In this talk I explain a promising and previously unnoticed link between electronic structure of molecules and optimal transportation (OT), and I give some
first results. The `exact' mathematical model for electronic structure, the many-electron Schroedinger equation, becomes computationally unfeasible for more than a dozen or so electrons. For larger systems, the standard model underlying a huge literature in computational physics/chemistry/materials science is density functional theory (DFT). In DFT, one only computes the single-particle density instead of the full many-particle wave function. In order to obtain a closed equation, one needs a closure assumption which expresses the pair density in terms of the single-particle density rho.

We show that in the semiclassical Hohenberg-Kohn limit, there holds an exact closure relation, namely the pair density is the solution to a optimal transport problem with Coulomb cost. We prove that for the case with $N=2$ electrons this problem has a unique solution given by an optimal map; moreover we derive an explicit formula for the optimal map in the case when $\rho$ is radially symmetric (note: atomic ground state densities are radially symmetric for many atoms such as He, Li, N, Ne, Na, Mg, Cu).

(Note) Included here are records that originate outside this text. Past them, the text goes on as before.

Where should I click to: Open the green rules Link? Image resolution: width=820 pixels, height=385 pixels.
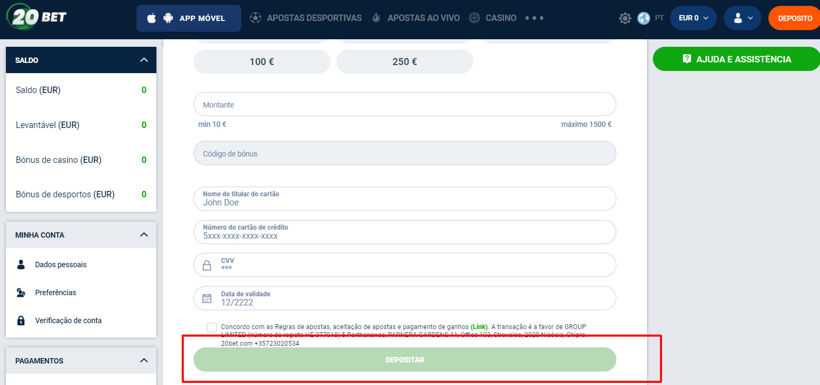(x=479, y=326)
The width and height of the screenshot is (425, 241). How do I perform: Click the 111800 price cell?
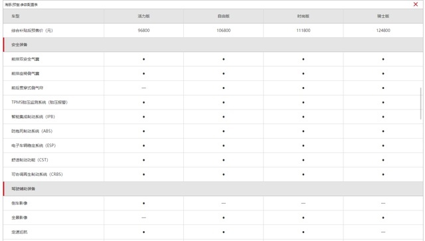(303, 31)
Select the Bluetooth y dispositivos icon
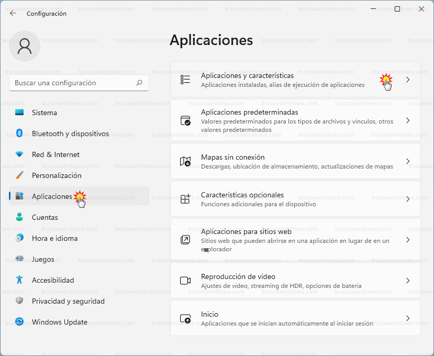Viewport: 434px width, 356px height. 19,134
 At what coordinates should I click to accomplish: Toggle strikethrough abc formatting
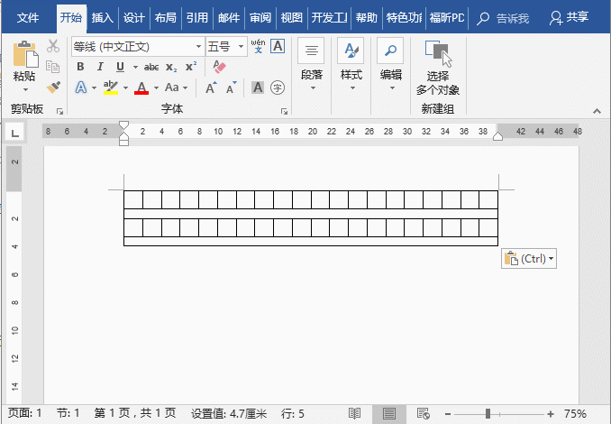[151, 67]
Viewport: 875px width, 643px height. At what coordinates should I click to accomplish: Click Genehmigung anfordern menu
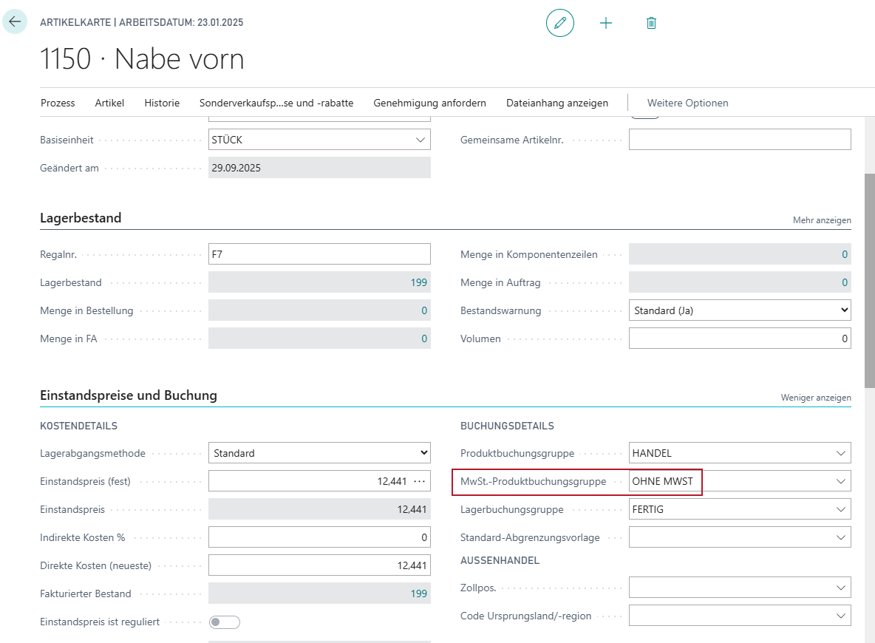(429, 103)
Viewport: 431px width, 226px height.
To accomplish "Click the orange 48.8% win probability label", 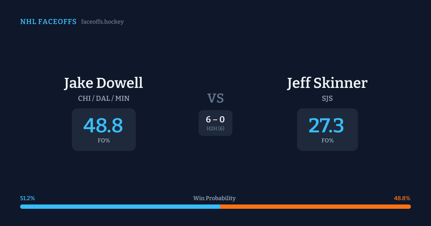I will (x=402, y=198).
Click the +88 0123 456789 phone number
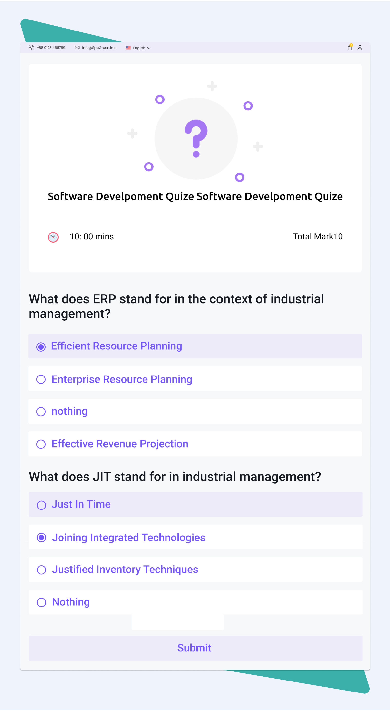The height and width of the screenshot is (712, 390). 51,48
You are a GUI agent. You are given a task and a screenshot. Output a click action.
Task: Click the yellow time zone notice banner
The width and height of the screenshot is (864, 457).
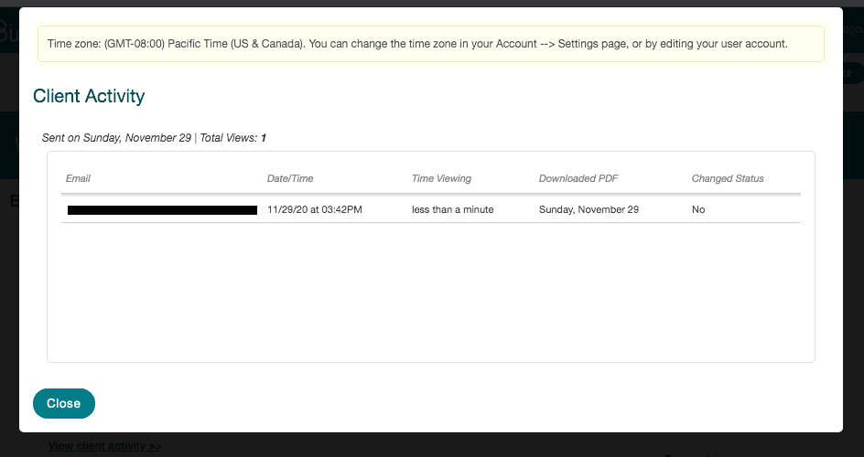pyautogui.click(x=430, y=44)
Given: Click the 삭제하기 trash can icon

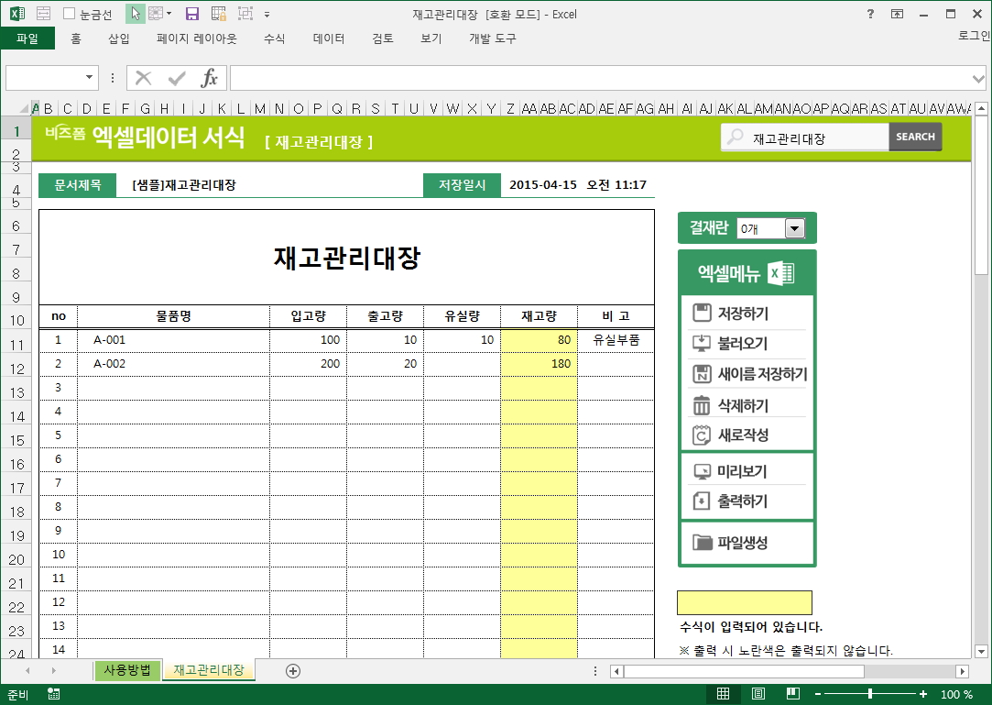Looking at the screenshot, I should tap(702, 405).
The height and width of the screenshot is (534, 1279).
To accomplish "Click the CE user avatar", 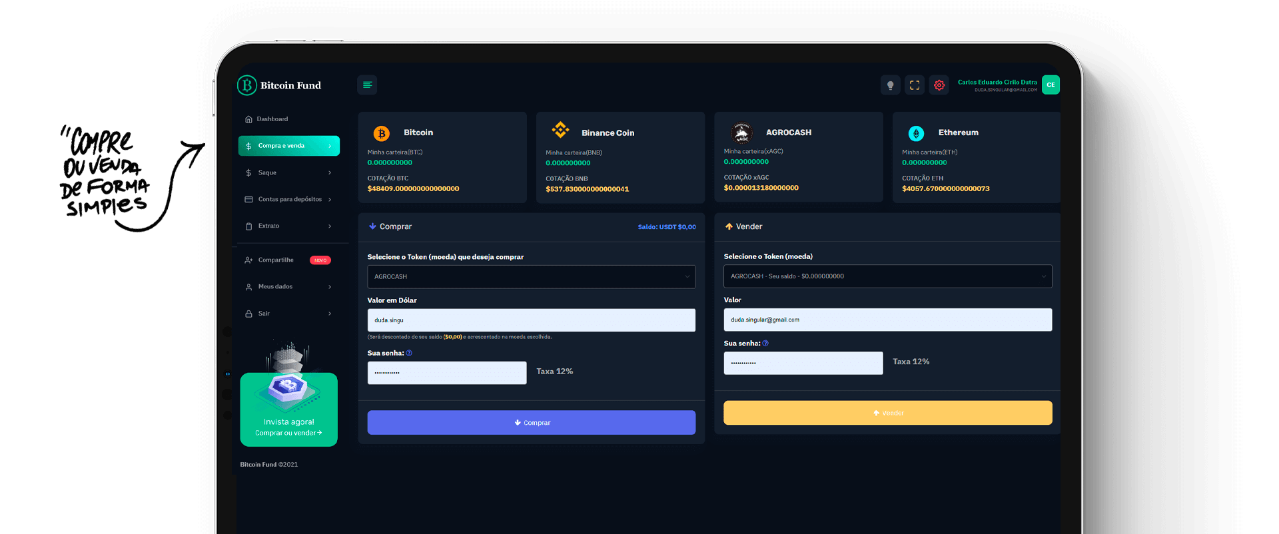I will pyautogui.click(x=1051, y=85).
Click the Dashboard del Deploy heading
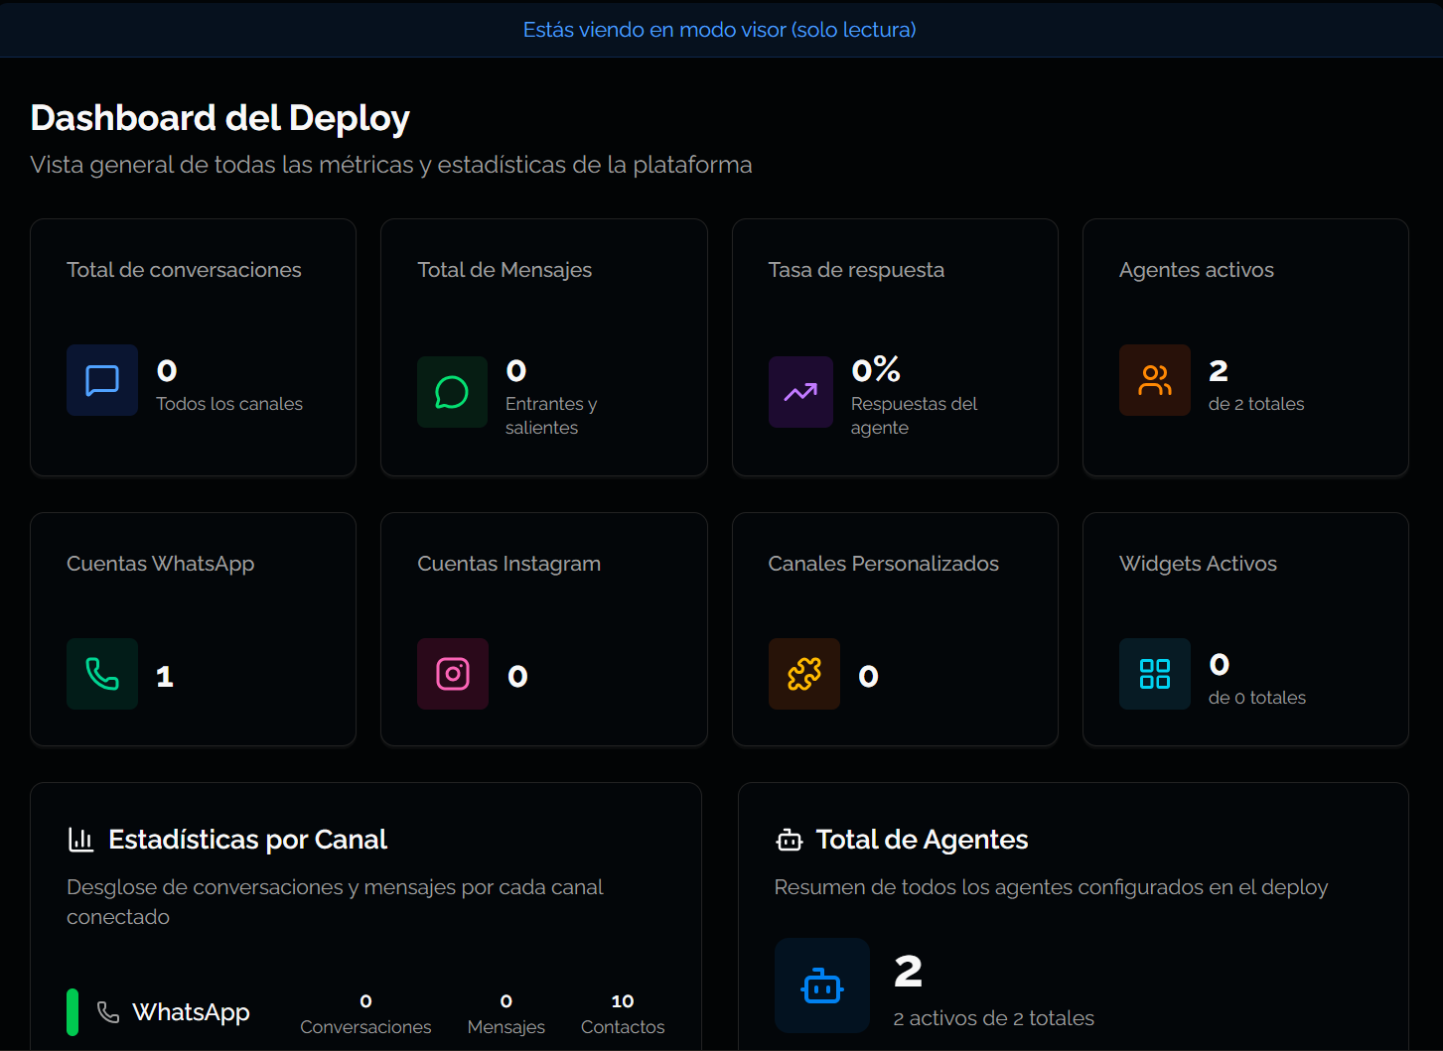Viewport: 1443px width, 1051px height. click(x=219, y=118)
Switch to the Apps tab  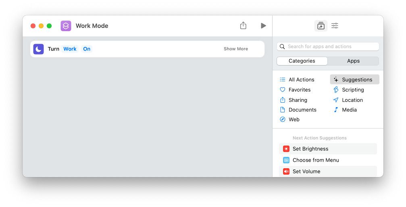point(353,61)
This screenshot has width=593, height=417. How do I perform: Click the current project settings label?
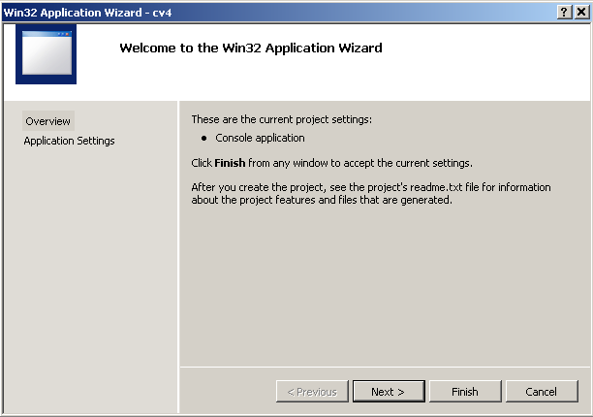[281, 119]
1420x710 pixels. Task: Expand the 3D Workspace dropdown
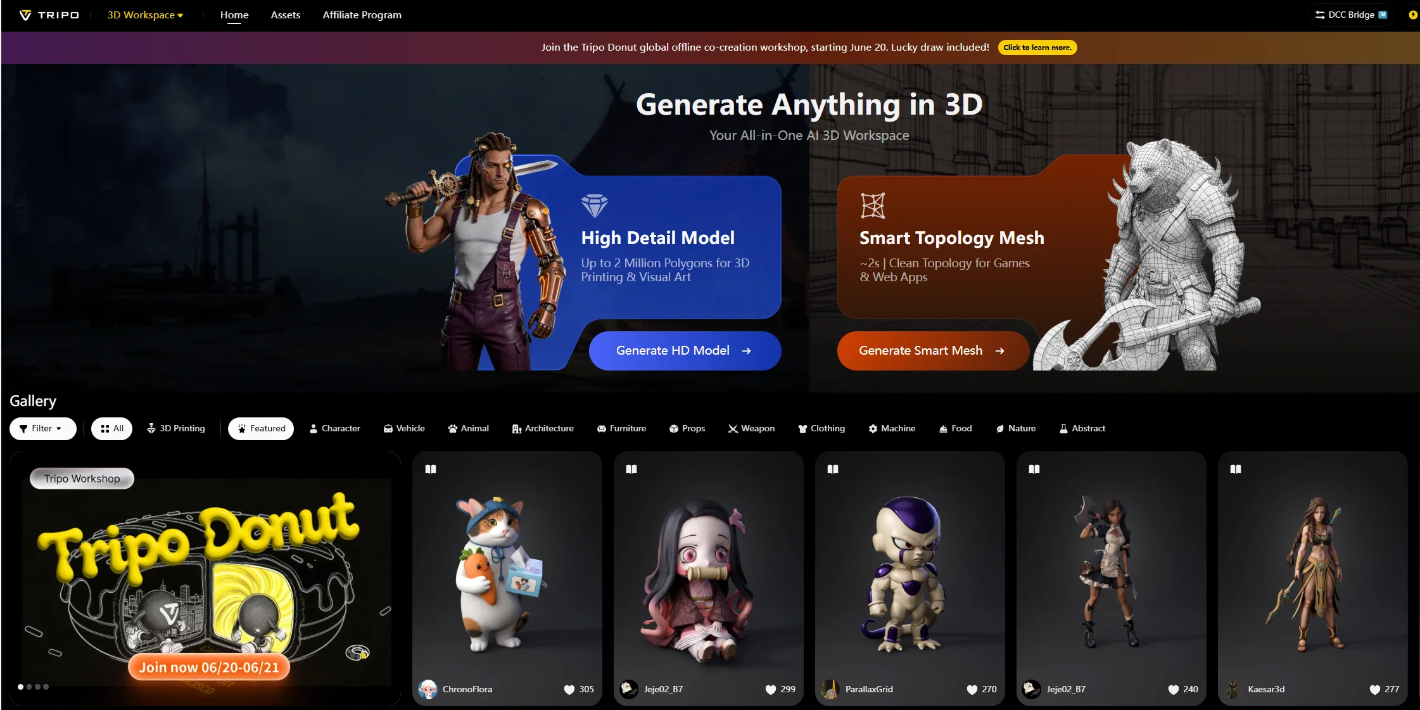[145, 15]
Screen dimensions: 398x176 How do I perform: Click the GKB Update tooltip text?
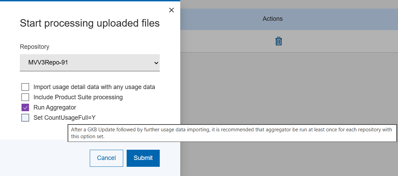pyautogui.click(x=232, y=133)
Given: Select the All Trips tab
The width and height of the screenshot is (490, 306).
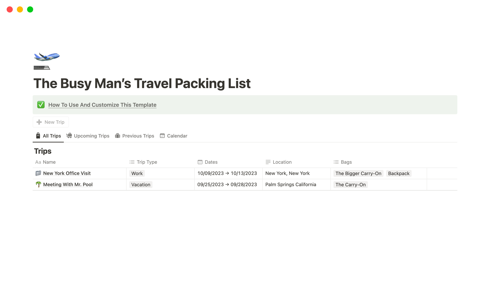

In my talk I focus on how to deal with its main mathematical novelties (cost decreases with distance; cost has a singularity on the diagonal). I also discus the derivation of the Coulombic OT problem from the many-electron Schroedinger equation for the case with $N\ge 3$ electrons, and give some results and explicit solutions for the many-marginals OT problem.

Joint works with Gero Friesecke (TU Munich) and Claudia Klueppelberg (TU Munich).